*** Text ***
Encasing the charge-conducting material in methyl cellulose yields gelled electrolyte for charge-storage devices

by Mitch Jacoby
October 2, 2017 | A version of this story appeared in Volume 95, Issue 39

These three images depict the carbon nanofiber and gel materials from which supercapacitors were made.
Credit: ACS Appl. Mater. Interfaces
Carbon nanofibers a few hundred nanometers wide (left) coated with an ionic liquid electrolyte gel (center) serve as electrodes in long-lasting supercapacitors (right, zoomed-out cross section shows two electrodes on either side of a separator).
*** End of Text ***
*** Entries supplied ***
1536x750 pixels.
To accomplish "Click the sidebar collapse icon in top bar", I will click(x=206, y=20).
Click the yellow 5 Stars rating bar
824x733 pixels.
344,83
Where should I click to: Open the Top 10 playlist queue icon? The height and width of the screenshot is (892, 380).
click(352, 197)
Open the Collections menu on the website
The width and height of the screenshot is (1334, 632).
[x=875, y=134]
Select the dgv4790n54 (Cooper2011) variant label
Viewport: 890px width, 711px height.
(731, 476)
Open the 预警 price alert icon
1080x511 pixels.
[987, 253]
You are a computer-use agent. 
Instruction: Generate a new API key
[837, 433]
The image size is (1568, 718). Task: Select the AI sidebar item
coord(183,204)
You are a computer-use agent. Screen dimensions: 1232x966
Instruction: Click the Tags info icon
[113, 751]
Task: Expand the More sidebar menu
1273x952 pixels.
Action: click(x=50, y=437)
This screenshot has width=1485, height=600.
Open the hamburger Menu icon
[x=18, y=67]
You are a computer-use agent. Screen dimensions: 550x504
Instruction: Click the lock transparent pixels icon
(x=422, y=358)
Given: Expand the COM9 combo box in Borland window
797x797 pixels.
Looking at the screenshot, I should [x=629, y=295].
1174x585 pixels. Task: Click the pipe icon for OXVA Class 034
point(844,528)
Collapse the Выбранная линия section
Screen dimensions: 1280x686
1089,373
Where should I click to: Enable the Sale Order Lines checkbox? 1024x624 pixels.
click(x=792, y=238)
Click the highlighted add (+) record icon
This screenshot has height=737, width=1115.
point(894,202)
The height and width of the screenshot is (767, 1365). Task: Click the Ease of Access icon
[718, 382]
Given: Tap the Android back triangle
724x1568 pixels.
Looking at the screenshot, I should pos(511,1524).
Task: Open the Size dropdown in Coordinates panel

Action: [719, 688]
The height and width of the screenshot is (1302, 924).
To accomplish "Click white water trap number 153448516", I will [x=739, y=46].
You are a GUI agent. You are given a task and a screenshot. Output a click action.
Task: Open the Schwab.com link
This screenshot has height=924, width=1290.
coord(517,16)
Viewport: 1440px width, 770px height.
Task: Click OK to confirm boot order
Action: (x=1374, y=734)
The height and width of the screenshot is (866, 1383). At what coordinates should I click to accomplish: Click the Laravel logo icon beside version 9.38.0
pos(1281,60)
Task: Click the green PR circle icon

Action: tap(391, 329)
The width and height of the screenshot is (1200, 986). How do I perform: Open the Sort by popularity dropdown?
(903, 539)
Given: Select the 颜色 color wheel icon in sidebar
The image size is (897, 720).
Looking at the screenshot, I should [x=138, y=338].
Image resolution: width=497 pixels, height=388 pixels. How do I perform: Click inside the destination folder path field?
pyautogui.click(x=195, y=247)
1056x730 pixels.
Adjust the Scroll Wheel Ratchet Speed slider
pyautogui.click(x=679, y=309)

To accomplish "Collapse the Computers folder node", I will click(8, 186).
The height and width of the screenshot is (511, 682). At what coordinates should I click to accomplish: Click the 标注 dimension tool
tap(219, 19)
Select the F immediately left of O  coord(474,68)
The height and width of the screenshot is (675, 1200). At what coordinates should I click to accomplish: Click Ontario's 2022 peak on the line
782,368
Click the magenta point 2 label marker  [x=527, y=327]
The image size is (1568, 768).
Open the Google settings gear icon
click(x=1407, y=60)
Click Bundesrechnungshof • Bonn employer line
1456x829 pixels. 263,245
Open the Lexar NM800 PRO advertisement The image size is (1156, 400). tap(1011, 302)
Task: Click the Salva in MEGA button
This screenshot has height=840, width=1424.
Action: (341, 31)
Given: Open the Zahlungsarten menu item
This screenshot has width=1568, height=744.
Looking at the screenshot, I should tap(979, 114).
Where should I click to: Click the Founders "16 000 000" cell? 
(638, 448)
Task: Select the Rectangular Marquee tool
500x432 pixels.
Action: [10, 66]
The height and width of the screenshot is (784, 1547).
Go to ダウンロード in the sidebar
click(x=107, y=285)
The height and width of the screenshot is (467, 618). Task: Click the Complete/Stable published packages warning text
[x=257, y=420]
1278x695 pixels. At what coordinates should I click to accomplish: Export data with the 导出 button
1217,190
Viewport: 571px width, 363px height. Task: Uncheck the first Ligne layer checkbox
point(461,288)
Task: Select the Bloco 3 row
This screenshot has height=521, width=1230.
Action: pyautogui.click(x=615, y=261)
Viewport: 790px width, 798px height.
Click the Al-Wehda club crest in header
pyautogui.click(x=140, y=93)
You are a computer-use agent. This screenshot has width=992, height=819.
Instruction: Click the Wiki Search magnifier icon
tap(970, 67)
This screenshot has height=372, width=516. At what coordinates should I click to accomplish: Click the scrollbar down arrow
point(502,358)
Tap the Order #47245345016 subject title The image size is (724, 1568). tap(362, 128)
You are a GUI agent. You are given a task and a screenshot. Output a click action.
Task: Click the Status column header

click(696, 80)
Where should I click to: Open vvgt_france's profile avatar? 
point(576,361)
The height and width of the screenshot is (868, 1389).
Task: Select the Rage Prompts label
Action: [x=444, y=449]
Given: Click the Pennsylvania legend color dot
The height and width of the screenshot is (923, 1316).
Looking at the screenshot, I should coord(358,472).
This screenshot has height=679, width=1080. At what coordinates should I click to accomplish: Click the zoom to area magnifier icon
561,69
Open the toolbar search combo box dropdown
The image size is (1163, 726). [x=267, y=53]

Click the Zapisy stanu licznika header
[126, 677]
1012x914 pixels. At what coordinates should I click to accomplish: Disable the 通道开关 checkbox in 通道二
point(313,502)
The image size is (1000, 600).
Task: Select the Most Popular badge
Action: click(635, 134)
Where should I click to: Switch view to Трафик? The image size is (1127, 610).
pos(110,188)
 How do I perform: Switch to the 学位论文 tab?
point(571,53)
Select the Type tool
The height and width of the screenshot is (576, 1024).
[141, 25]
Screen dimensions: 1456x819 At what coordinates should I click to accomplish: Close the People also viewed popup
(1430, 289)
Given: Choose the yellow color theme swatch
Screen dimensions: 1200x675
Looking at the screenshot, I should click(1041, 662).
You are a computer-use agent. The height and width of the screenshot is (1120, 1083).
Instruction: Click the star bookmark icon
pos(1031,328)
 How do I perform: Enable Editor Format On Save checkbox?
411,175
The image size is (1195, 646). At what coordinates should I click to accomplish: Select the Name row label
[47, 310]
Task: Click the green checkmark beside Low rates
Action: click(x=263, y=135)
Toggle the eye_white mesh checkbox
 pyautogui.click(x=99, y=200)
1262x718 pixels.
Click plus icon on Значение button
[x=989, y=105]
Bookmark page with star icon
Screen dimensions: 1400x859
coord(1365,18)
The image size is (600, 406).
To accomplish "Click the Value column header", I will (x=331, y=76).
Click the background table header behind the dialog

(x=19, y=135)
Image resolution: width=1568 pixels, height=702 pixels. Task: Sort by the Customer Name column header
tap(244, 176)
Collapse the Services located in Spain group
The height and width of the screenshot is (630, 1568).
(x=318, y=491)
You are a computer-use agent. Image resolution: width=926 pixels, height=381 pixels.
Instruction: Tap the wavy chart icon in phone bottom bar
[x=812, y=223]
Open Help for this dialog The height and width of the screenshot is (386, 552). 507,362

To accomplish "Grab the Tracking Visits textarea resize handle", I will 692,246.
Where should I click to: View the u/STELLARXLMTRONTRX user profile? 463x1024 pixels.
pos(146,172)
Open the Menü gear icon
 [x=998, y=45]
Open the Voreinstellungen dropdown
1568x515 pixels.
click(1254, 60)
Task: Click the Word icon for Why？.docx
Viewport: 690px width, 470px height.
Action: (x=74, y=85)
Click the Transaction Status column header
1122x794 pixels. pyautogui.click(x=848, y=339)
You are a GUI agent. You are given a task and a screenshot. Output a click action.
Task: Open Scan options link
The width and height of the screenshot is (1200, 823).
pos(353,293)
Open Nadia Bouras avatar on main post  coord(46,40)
*** End of Entries supplied ***
Exercise brief: Reproduce the supercapacitor gel article above word for word, in full.

Finished exercise:
Encasing the charge-conducting material in methyl cellulose yields gelled electrolyte for charge-storage devices

by Mitch Jacoby
October 2, 2017 | A version of this story appeared in Volume 95, Issue 39

These three images depict the carbon nanofiber and gel materials from which supercapacitors were made.
Credit: ACS Appl. Mater. Interfaces
Carbon nanofibers a few hundred nanometers wide (left) coated with an ionic liquid electrolyte gel (center) serve as electrodes in long-lasting supercapacitors (right, zoomed-out cross section shows two electrodes on either side of a separator).